-------- DATA TO PROCESS --------

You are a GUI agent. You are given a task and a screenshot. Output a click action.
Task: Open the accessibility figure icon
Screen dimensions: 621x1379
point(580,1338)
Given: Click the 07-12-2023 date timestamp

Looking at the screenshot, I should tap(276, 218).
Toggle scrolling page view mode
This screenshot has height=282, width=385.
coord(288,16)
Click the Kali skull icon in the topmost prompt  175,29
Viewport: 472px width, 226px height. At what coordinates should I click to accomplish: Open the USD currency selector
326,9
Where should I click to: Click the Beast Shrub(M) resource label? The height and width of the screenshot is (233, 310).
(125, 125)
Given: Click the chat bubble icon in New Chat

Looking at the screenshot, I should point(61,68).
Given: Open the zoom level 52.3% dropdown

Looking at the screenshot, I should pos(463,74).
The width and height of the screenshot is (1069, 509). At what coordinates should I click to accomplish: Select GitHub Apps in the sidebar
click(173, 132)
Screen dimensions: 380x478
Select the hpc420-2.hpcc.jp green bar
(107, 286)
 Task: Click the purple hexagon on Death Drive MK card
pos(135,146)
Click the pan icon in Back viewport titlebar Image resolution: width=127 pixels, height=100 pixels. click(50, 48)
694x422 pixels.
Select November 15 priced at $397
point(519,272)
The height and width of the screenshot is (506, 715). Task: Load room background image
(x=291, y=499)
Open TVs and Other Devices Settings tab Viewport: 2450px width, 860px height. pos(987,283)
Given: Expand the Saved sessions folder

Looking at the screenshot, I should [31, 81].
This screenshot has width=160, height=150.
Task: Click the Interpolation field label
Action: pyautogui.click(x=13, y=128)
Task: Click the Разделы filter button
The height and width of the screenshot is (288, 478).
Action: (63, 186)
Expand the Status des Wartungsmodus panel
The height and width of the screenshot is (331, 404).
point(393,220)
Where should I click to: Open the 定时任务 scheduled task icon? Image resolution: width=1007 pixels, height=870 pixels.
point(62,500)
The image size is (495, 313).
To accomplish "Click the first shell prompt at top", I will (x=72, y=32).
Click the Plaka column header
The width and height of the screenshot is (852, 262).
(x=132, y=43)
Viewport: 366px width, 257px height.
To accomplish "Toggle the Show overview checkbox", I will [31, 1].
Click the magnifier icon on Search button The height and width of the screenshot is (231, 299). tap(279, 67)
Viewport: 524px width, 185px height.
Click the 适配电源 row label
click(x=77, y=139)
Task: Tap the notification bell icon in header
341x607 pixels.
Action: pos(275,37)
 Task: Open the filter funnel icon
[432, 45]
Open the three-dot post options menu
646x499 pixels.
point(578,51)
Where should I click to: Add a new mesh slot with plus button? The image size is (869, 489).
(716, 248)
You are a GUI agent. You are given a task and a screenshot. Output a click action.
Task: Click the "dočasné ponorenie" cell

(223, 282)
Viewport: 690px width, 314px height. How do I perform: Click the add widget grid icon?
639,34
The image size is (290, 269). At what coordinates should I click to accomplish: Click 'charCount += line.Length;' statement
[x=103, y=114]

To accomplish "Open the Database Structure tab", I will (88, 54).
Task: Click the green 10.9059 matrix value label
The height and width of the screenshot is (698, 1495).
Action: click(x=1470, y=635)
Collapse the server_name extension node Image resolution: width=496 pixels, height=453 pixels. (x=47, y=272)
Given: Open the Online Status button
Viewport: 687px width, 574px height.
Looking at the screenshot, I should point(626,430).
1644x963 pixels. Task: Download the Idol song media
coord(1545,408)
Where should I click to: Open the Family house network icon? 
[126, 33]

--------

Please copy, exactly as written, every line in the listing above from the line with "Given: Expand the Saved sessions folder" up to and including the line with "Task: Click the Разделы filter button".

(ANSWER SECTION):
Given: Expand the Saved sessions folder

Looking at the screenshot, I should [31, 81].
This screenshot has width=160, height=150.
Task: Click the Interpolation field label
Action: pyautogui.click(x=13, y=128)
Task: Click the Разделы filter button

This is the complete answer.